Il est parfois des livres qu’on rate à leur publication : ce n’est pas une raison pour les passer sous silence. Ils méritent une reconnaissance même tardive car leur force reste intemporelle. Fontaines carnivores de Nicole Hardoiuin fait partie de ces textes. Ce superbe poème suggère la force et l’impossibilité de l’amour. Et ce, loin de toute posture narcissique. Il échappe à l’aspect auto-fiction en donnant un sens général à une aventure humaine où beaucoup pourront se reconnaître. Tout est « dit » par la puissance allusive, coupante de la poésie sculptrice de sens. Nicole Hardouin y rappelle ce que Bernard Noël évoquait : « Le corps n’a pas lieu tout le temps ». Il faut entendre par ce mot chez la poétesse non seulement la chair mais ce qui la façonne d’âme, de cœur, de conscience et d’inconscient.

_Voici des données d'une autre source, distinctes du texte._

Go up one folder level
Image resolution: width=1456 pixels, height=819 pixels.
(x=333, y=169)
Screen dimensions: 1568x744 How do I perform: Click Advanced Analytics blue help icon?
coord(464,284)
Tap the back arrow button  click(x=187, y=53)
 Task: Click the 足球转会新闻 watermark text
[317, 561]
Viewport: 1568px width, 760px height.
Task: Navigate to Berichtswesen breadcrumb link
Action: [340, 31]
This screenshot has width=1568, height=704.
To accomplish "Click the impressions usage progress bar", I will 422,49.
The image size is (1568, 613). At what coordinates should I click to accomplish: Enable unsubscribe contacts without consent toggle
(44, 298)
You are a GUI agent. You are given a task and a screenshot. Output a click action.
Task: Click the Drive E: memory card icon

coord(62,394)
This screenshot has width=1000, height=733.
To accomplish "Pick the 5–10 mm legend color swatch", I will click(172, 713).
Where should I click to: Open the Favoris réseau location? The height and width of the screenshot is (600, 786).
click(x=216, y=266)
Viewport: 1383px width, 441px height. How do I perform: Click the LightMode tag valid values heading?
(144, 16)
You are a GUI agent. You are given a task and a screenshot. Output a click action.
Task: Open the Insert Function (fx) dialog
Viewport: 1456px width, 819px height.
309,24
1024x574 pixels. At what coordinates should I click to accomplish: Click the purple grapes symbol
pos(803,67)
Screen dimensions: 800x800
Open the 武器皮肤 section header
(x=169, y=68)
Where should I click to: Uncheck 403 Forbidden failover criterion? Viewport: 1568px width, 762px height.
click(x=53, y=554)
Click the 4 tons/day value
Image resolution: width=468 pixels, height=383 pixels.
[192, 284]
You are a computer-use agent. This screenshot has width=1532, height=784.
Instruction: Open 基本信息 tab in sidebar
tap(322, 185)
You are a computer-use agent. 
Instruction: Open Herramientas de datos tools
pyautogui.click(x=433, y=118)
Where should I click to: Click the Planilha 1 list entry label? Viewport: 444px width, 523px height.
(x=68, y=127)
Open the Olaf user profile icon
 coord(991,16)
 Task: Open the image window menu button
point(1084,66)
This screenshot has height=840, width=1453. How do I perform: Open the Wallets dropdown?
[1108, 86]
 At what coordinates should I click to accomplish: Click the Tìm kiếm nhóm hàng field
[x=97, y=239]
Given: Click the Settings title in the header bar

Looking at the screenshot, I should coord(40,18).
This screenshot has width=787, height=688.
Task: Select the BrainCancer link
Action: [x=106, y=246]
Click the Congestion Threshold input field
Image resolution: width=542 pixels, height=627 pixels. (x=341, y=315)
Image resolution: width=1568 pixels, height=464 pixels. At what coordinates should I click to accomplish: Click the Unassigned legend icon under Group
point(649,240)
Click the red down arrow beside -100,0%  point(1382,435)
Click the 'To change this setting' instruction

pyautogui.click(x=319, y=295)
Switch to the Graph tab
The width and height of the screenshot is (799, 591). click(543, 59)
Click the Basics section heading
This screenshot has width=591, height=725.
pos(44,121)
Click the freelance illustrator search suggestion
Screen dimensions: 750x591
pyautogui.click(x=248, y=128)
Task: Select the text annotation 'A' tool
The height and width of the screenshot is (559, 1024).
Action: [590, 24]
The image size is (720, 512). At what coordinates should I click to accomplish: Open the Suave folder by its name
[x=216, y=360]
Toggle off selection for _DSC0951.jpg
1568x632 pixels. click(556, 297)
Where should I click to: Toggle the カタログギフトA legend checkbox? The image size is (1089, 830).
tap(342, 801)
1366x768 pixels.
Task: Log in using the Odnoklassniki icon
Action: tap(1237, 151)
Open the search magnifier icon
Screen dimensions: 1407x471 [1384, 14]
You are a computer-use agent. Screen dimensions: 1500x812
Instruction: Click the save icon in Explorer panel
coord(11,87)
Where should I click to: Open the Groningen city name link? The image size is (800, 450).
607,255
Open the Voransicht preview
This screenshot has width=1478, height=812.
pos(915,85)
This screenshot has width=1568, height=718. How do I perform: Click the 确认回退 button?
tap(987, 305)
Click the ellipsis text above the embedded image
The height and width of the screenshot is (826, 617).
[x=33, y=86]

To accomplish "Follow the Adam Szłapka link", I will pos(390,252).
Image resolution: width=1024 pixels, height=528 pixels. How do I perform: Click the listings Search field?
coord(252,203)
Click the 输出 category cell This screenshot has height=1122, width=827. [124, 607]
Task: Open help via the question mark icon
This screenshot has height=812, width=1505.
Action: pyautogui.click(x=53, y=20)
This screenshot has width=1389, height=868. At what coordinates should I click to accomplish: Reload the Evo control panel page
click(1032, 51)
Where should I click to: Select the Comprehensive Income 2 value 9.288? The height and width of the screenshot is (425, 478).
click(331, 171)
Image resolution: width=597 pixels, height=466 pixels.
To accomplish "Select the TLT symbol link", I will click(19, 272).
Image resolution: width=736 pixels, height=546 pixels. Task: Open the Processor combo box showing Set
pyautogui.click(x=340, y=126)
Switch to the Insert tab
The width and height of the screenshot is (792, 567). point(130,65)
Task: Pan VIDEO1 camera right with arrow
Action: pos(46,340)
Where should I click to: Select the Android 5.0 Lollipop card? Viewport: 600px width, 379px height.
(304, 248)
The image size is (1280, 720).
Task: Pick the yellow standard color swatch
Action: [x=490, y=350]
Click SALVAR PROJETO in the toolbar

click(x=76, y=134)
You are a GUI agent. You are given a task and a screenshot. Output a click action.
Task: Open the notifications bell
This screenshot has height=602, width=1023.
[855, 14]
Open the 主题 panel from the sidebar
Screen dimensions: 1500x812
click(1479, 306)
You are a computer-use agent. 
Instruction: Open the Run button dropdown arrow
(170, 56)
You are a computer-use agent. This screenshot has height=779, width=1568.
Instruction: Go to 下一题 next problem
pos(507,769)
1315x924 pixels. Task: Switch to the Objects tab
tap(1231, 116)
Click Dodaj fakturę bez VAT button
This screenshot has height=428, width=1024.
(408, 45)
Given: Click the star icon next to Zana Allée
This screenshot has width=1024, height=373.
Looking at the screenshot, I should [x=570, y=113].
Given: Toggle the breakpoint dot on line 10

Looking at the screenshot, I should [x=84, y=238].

Ce dernier joue des tours : il empêche la perspective d’atteindre toute échéance.
La seule suite « logique » de l’amour reste son arrêt et l’inaccomplissement son verdict. Non par manque de sentiment ou parce qu’un des partenaires irait voir ailleurs. Ce serait trop « facile ». Mais « simplement » parce que sa progression est forcément entravée : « Monsieur, aujourd’hui je vous ignore, enfin j’essaie ! / Je pose une à une les épingles sur la table basse » écrit celle dont le « je » est entravé au non d’un traumatisme d’enfance, d’une injonction première : « Dès l’origine le socle s’est figuré, pourquoi aurions-nous résisté ? ». Pas besoin d’entrer plus à fond dans les détails. La chambre se referme sur la solitude car celle de la mémoire conserve la neige. Elle en entretient les cristaux si bien que « les oiseaux ont des ailes de glace ». Ils ne peuvent faire autrement, passer outre la règle première pour autrement vivre.
L’impossible de l’amour reste la seule clé car l’identité de certains êtres est si fissurée que toute union ne peut être que caressée, lointaine, inaccessible. Nicole Hardouin illustre ainsi parfaitement la phrase de l’empêchement telle que la scella Michaux : « Au commencement la répétition ». La coïncidence espérée restera toujours défaite. Tout Eden est de cendres. Tout se passe comme si l’être ne pouvait se vivre et n’exister que par éclaircies ajoutées les unes aux autres sans pour autant créer un barrage à l’inéluctable de la fuite.
Reste la fragilité des jours. Le temps s’oppose à toute construction de l’amour en son pas au-delà du cerclage. Son trop brûlant — ou son trop glacé — représente l’interdit. La sensualité elle même n’y peut rien. Etant délié de lui-même dès l’expérience première, l’être ne pourra que vivre seul. Les corps accords resteront toujours une vue de l’esprit. « Demain l’absence » écrit la poétesse. Elle fut là de toujours.
jean-paul gavard-perret
Nicole Hardouin,
- Fontaines carnivores, Librairie Galerie Racine, Paris, 2012, 76 p.
– Le rire de l’ombre, L’Harmattan, Paris, 2015.